The cuts come on top of the shedding of more than 200 administrative staff meaning that some partners will no longer have access to a personal assistant. Partners in non-client facing roles are being encouraged to file their own expenses, and administrative assistants surviving the cull will see their job titles altered to “executive assistant”.
KPMG, however, has denied the Evening Standard and Financial Times’ claim that it planned to axe 65 of its UK partners, amounting to one-tenth of senior roles, with a spokesperson explaining that this level of loss of partners, and the appointment of new ones, was perfectly normal: “This year we have appointed 50 new partners and 200 new directors, across all parts of our business.

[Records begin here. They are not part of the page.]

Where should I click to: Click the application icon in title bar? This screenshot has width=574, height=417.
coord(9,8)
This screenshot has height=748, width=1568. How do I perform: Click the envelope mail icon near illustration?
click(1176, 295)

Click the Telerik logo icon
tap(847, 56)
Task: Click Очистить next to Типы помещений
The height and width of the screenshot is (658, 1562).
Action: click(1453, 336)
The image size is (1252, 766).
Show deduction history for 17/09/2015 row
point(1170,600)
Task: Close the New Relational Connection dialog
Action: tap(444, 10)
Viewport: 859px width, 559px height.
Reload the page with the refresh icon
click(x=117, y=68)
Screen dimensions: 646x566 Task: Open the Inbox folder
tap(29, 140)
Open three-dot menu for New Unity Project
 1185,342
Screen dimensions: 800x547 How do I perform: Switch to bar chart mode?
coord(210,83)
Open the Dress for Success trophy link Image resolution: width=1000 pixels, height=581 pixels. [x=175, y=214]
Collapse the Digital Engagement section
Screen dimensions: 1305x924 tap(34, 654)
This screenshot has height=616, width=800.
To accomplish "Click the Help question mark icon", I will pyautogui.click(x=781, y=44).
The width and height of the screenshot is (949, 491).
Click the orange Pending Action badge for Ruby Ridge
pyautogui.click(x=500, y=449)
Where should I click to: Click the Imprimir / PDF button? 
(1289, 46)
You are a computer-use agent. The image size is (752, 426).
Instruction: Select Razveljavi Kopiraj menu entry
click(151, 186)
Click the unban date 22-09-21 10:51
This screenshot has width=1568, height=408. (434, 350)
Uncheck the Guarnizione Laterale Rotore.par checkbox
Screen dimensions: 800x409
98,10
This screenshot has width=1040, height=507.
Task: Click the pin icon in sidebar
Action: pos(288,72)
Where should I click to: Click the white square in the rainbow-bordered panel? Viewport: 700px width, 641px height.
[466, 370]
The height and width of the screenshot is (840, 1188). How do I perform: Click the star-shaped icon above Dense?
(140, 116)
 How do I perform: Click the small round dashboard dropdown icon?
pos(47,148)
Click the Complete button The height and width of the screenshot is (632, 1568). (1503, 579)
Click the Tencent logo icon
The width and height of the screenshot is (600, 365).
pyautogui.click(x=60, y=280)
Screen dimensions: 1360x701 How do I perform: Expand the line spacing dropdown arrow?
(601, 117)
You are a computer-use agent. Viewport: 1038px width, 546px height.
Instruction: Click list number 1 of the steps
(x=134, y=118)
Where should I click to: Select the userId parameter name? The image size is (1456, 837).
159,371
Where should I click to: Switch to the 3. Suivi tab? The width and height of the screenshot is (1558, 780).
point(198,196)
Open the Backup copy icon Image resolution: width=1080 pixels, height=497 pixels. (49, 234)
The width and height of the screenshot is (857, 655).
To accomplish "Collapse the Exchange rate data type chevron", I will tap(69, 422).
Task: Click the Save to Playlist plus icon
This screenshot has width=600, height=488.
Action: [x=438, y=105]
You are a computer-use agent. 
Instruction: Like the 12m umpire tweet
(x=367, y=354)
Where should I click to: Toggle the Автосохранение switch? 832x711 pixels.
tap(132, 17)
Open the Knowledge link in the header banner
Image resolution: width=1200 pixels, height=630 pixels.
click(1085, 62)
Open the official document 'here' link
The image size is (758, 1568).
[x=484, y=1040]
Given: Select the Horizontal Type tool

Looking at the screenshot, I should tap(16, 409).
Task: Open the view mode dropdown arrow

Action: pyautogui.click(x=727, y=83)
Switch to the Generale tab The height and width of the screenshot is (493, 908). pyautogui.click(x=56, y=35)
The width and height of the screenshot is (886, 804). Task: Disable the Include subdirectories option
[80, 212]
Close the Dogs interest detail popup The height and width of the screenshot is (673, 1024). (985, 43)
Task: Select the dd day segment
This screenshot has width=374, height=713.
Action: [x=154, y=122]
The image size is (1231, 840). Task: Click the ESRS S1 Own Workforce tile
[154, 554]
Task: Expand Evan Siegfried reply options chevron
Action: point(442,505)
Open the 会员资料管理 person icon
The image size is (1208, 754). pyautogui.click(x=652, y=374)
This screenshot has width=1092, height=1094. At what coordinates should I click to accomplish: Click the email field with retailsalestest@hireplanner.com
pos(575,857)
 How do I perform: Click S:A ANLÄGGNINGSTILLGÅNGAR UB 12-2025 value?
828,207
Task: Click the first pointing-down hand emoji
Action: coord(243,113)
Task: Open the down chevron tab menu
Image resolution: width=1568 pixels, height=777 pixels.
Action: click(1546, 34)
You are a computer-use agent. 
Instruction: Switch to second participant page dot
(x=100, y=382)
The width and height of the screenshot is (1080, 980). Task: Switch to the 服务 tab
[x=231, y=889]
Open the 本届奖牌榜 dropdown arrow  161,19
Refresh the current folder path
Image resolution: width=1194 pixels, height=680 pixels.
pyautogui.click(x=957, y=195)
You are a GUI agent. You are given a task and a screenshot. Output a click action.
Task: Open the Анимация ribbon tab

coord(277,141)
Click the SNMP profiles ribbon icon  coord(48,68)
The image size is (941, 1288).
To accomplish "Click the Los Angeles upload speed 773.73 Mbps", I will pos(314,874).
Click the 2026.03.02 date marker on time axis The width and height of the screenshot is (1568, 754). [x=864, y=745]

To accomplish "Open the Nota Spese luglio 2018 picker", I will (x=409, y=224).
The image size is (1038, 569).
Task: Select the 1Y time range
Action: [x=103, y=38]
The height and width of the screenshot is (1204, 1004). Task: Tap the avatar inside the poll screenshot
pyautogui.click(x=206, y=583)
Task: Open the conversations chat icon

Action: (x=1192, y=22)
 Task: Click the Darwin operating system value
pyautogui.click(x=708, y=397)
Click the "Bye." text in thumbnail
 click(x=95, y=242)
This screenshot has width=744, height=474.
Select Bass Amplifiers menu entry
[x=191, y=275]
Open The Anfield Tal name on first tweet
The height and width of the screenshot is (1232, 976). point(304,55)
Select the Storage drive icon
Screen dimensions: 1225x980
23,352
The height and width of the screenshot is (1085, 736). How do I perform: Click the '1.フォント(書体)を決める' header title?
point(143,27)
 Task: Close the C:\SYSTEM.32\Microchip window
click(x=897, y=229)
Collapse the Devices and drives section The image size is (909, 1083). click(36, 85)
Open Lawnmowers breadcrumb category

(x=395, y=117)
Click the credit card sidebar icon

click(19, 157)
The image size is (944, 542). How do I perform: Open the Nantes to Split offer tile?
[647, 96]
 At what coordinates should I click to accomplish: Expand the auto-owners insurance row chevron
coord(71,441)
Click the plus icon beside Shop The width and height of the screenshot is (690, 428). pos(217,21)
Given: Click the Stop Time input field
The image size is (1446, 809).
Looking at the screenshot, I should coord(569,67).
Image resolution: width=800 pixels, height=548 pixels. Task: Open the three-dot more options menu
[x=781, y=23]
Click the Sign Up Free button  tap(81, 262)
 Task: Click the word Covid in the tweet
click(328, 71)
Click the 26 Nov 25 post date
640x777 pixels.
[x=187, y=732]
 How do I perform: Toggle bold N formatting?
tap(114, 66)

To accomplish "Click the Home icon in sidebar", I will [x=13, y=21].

“In a typical year around the same number of partners will retire from the firm, often going on to senior roles elsewhere in both the private and public sector.”
On the cut in admin roles the spokesperson said: “We are not taking these steps lightly, but we believe the proposed structure will enable us to deliver the best possible experience for our clients. We are now in the process of consulting with affected staff on the plans.”
In an email sent to training team staff, seen by the Evening Standard, Dunn wrote “I know that every single person in LDO wants to do a good job and it is important that we continue business as usual for our clients. Today’s announcement is nothing to do with performance, rather it’s everything to do with the changing world of work and the way we need to work differently to best serve our clients.”
A KPMG spokesperson added: “We are transforming our UK business. As part of this process we have reviewed the way we deliver learning and development to our people and subject to consultation, we are proposing to move learning deployment operations to our Leeds office.”
The firm added that it was increasing investment so it could deliver the “best possible learning experience to our people”. It said it was now in the process of consulting with affected staff on the plans.
Overall, KPMG is pursuing about 150 cost cutting measures as it looks to preserve its profits. The programme launched in October, called Project Zebra, aims to save £100m and has also included recalling corporate mobile phones from some employees, the sale of its pensions arms for more than £200m, plans to move its market and sales team from Canary Wharf to Reading and the possible closure of its five-storey Mayfair private members’ club. It is also investing £200m in its audit practice.
The firm has suffered reputational damage in recent times after being hit by fines from the Financial Reporting Council for its client work with Co-operative Bank and BNY Mellon, criticism from the watchdog of its own audits, a corruption scandal in South Africa and its involvement in the collapse of Carillion.
Additionally, it has recently lost three senior staff in a dispute over misuse of WhatsApp and allegations of inappropriate behaviour and bullying.
Personnel Today has contacted KPMG for a comment on the restructuring.